## INSTRUCTIONS TO FOLLOW
Print the lines below word for word, beginning with the first and ending with the line that holds "You are a computer-use", and skip every picture.

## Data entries
-=-=-=-=-

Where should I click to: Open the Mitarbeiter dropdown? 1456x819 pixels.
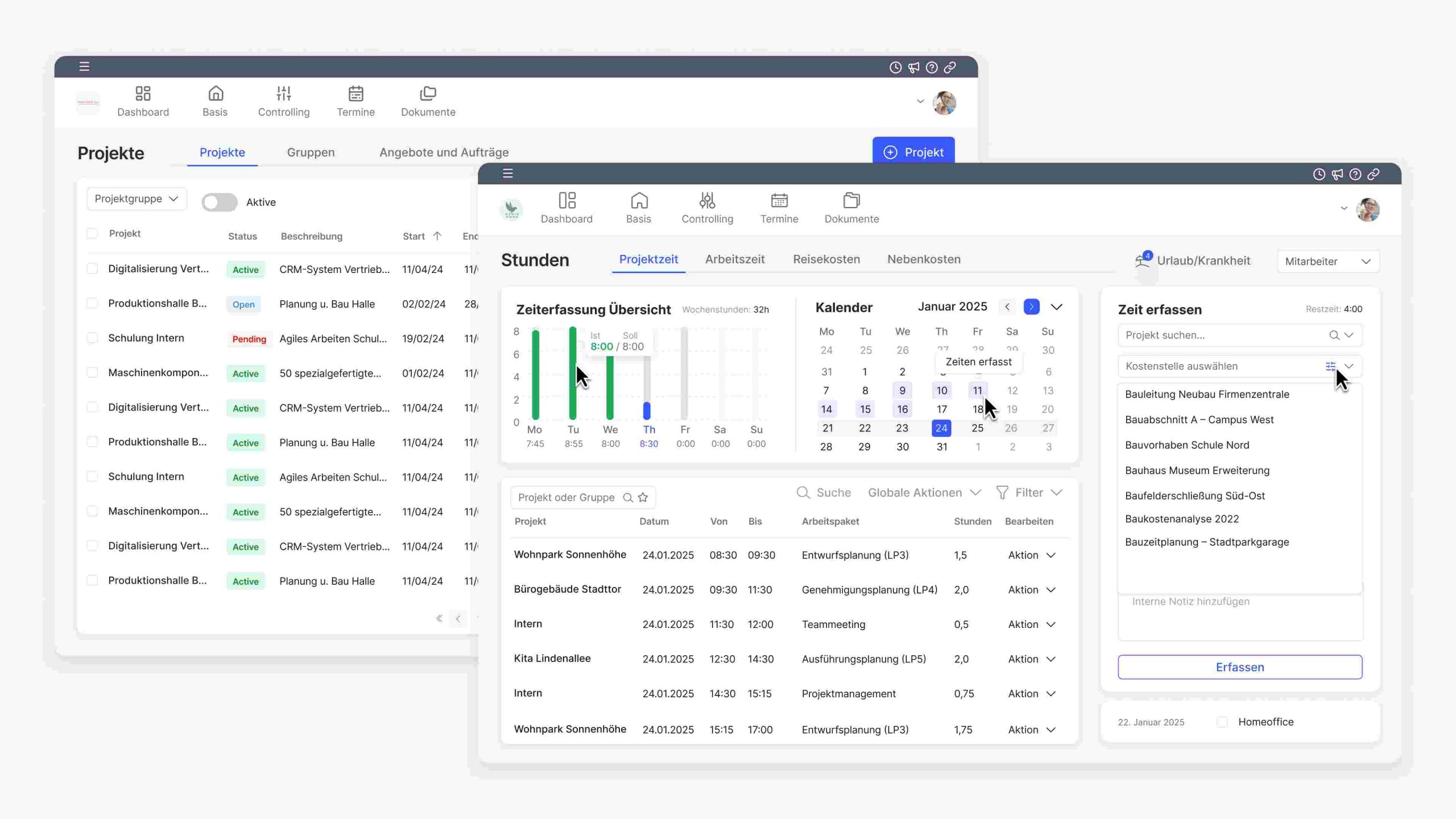click(x=1327, y=261)
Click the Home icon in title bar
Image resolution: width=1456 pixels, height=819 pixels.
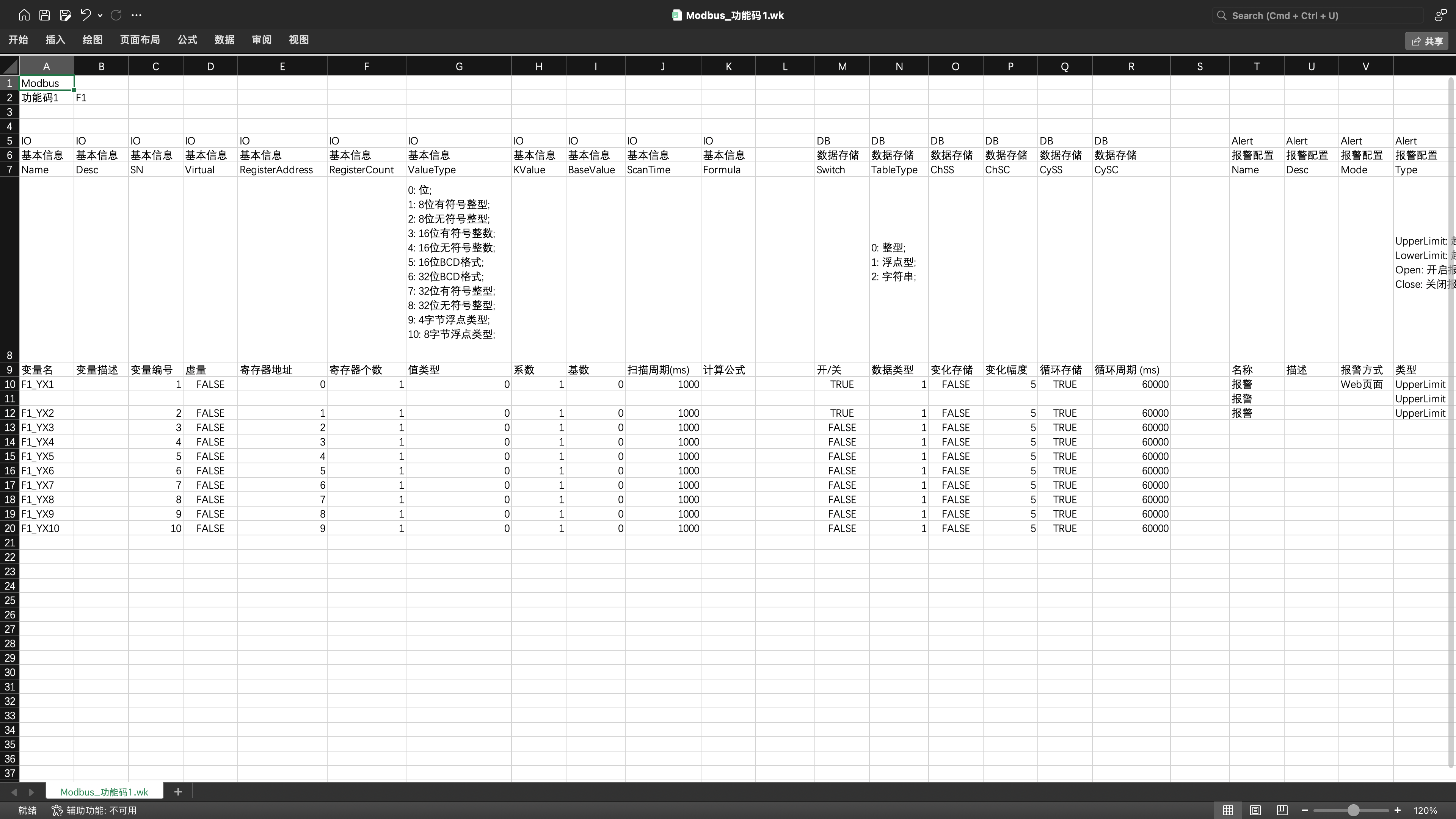click(24, 15)
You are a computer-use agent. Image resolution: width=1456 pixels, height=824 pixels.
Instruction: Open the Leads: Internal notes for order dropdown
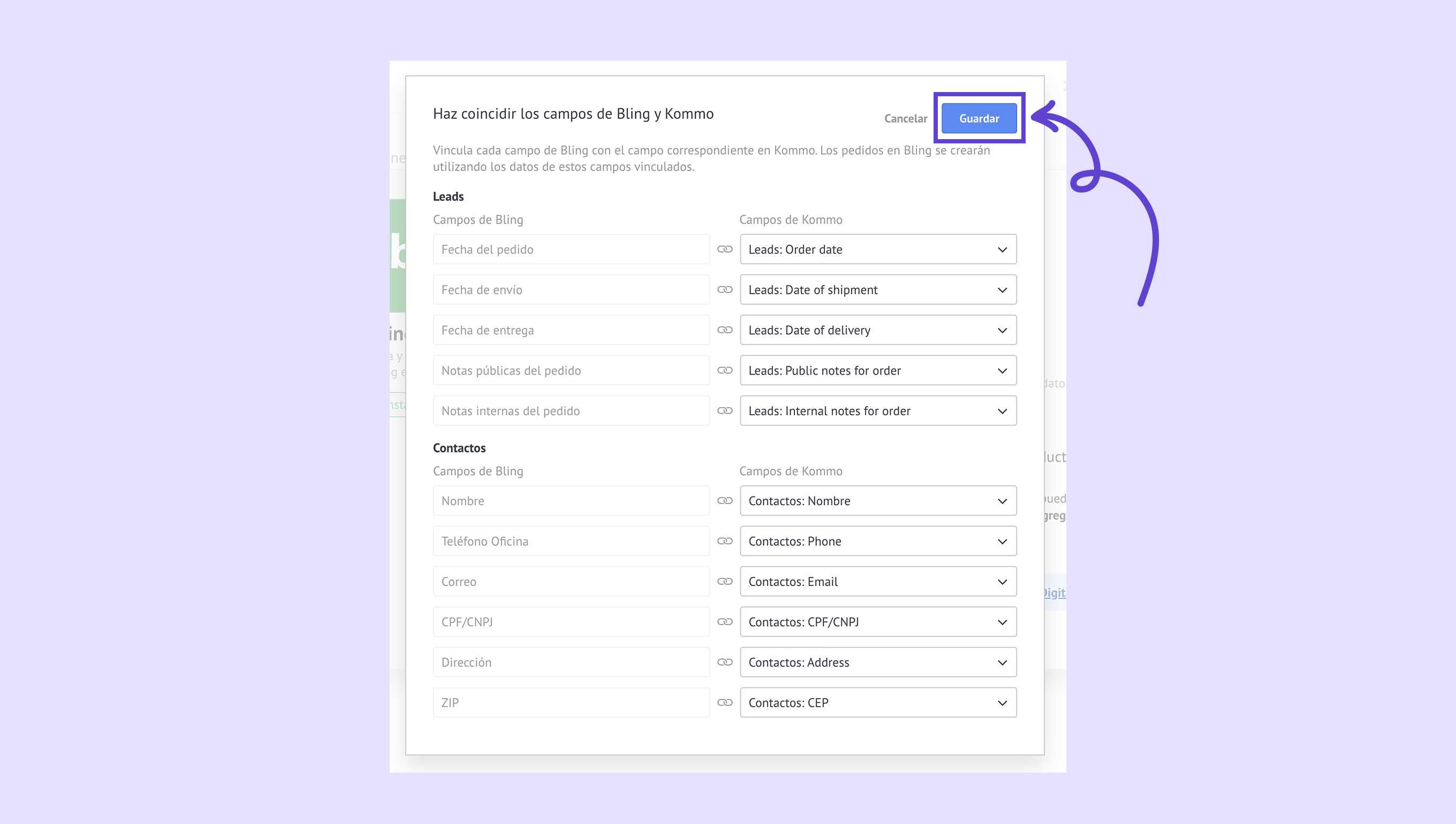pos(877,411)
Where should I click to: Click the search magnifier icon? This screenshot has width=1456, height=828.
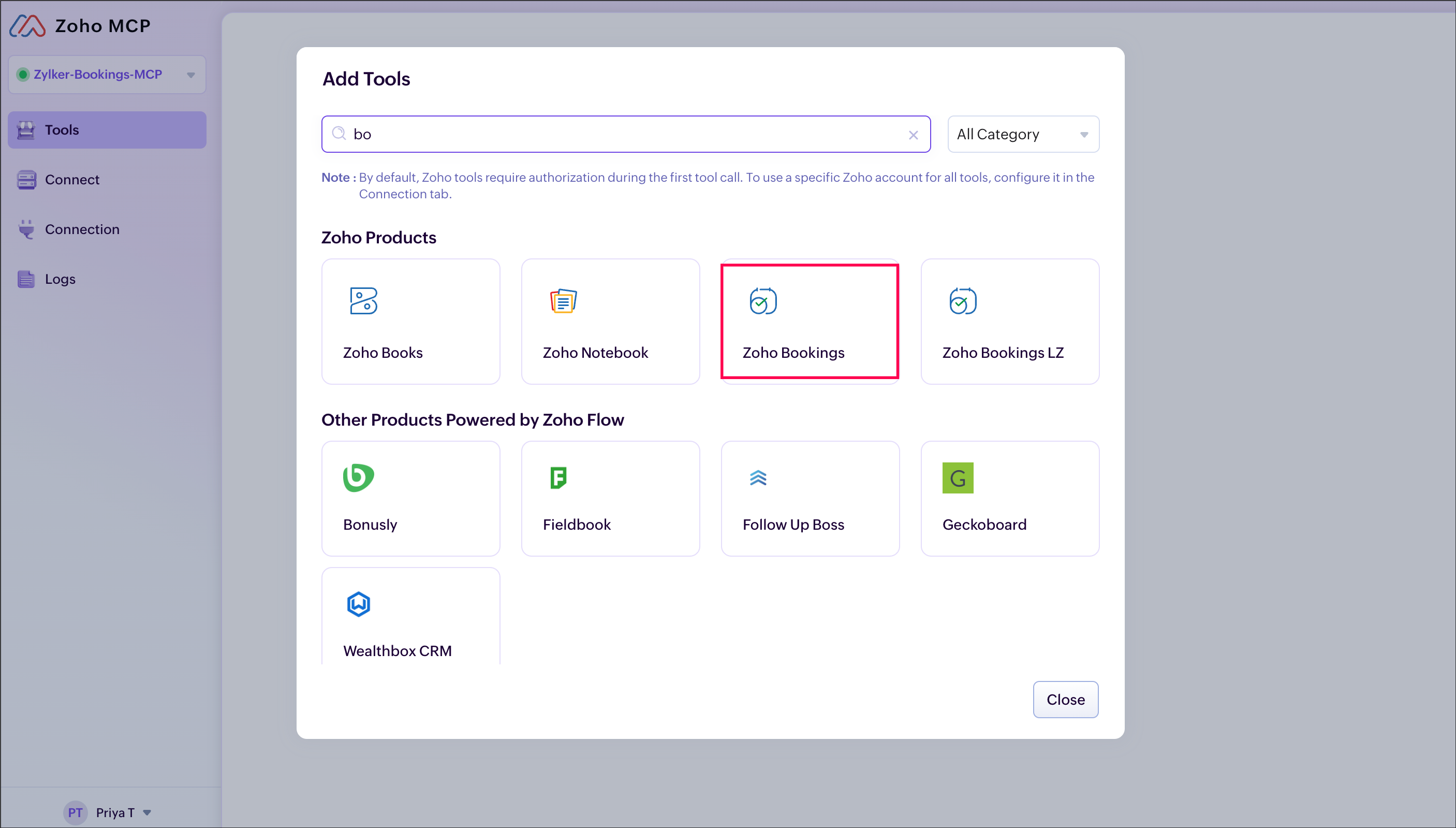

-=-=-=-=-

## ANSWER SPACE
Where should I click to: Open the Mitarbeiter dropdown? 1456x819 pixels.
click(x=1327, y=261)
Click the Home icon in title bar
Image resolution: width=1456 pixels, height=819 pixels.
click(24, 15)
You are a computer-use agent. Image resolution: width=1456 pixels, height=824 pixels.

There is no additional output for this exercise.